UN verurteilen Blutbad nicht

UN-Sicherheitsrat findet keine gemeinsame Position zum Luftangriff auf ein Migrantenlager bei der libyschen Hauptstadt Tripolis. Die Opferzahl steigt weiter. UN-Generalsekretär fordert Untersuchung

Der UN-Sicherheitsrat hat sich nicht auf eine Verurteilung des Luftangriffs auf ein Internierungslager für Migranten am Rand der libyschen Hauptstadt Tripolis einigen können. Die USA hätten bei einer Dringlichkeitssitzung am Mittwoch eine von Großbritannien vorgeschlagene gemeinsame Erklärung verhindert, mit der der Vorfall von der Nacht zum Mittwoch verurteilt und eine Feuerpause gefordert worden wäre, hieß es aus Diplomatenkreisen. Es habe dafür kein grünes Licht aus Washington gegeben. Alle Ratsmitglieder hatten zuvor in ihren Redebeiträgen den Angriff verurteilt.
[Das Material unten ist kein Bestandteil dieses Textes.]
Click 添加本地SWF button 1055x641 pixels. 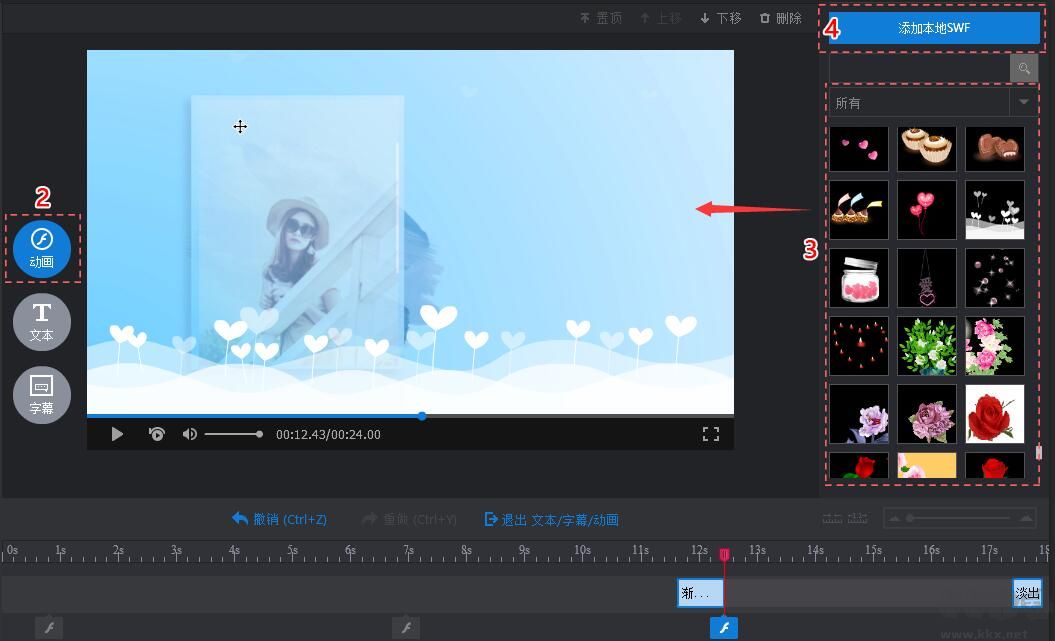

Diplomaten sagten, die US-Regierung von Donald Trump lehne es ab, dass der UN-Sicherheitsrat Beschlüsse zum Nachteil des libyschen Generals Chalifa Haftar fälle. Haftar bekämpft die international anerkannte, aber auf Milizen angewiesene Regierung in Libyens Hauptstadt Tripolis und wird dabei unter anderem von arabischen Staaten unterstützt. Seine Offensive auf Tripolis war zuletzt ins Stocken geraten, worauf er mit verstärkten Luftangriffen reagiert hatte.

Beim Angriff auf das Internierungslager in Tajoura nahe Tripolis waren nach neuesten Angaben von UN-Generalsekretär Antiónio Guterres 53 Menschen getötet und mehrere hundert verletzt worden. Guterres fordere eine unabhängige Untersuchung. Sein Sprecher Stéphane Dujarric betonte, dass die UN den Konfliktparteien die exakten Koordinaten des Lagers übermittelt hätten. Er schloss auf Nachfrage nicht aus, dass es sich bei dem Angriff um ein Kriegsverbrechen handeln könnte.
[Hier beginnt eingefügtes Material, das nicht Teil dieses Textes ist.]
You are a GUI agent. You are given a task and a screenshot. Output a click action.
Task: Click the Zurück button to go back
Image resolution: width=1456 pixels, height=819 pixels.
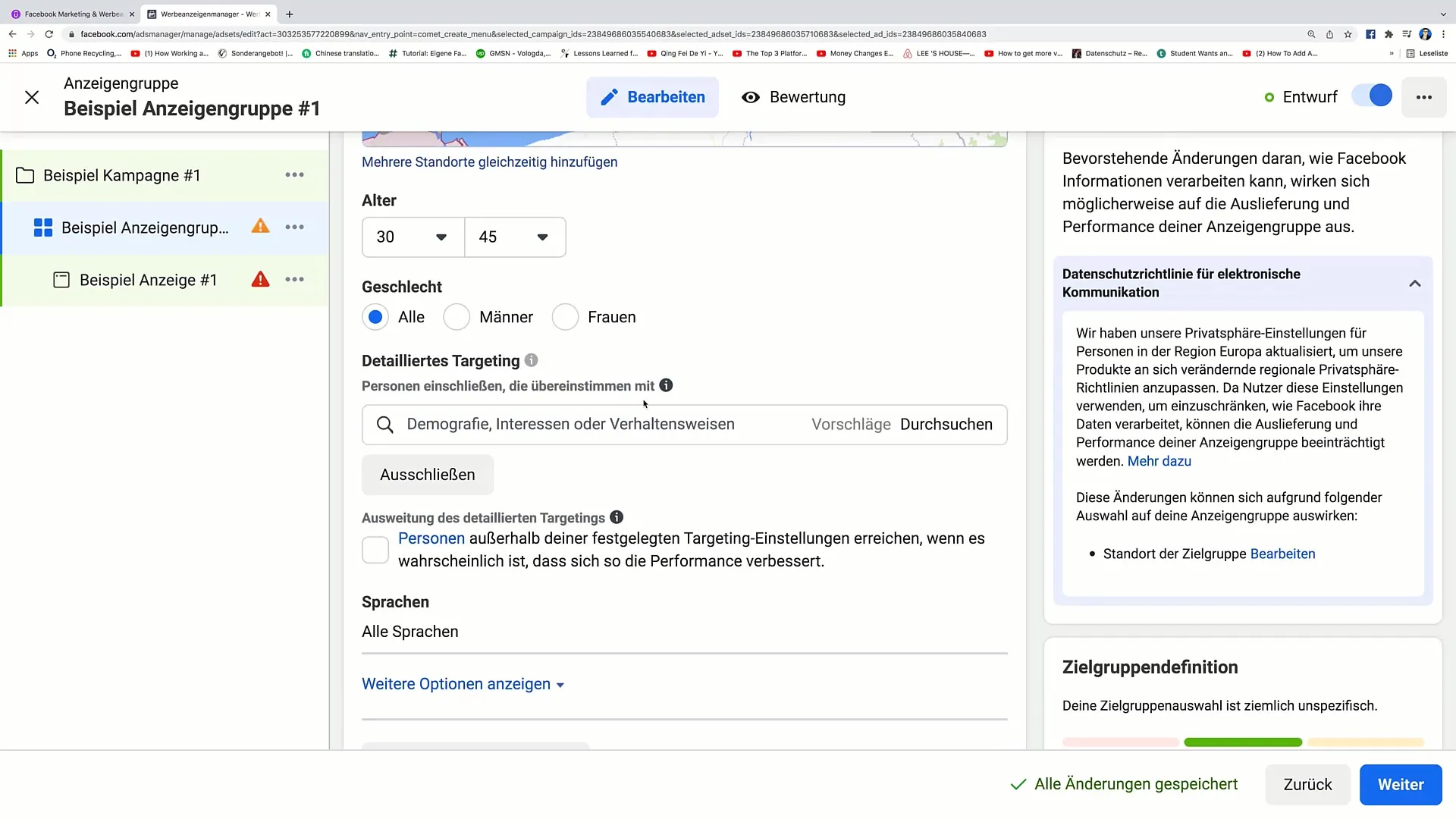tap(1307, 784)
Insgesamt 616 Menschen lebten in dem Lager, in dem Migranten festgehalten werden. Die amtierende US-Botschafterin bei der UNO, Rosemary DiCarlo, berichtete dem Sicherheitsrat, etwa 200 Migranten und Flüchtlinge aus dem Lager warteten auf einem offenen Feld darauf, in eine sicherere Unterkunft gebracht zu werden. DiCarlo sagte, libysche Behörden hätten Migranten weiterhin in das Lager gebracht, obwohl Menschenrechtsorganisationen wiederholt auf das Risiko hingewiesen hatten, im Konflikt ins Kreuzfeuer zu kommen. Nach UN-Informationen vom Donnerstag schossen libysche Wachleute sogar auf Migranten, die vor dem Luftangriff zu fliehen versuchten.

Haftars Libysche Nationale Armee (LNA) wies die Verantwortung für das Massaker ­zurück und beschuldigte ihrerseits Regierungstruppen. Seit April wurden bei den Kämpfen um Tripolis mehr als 700 ­Menschen getötet.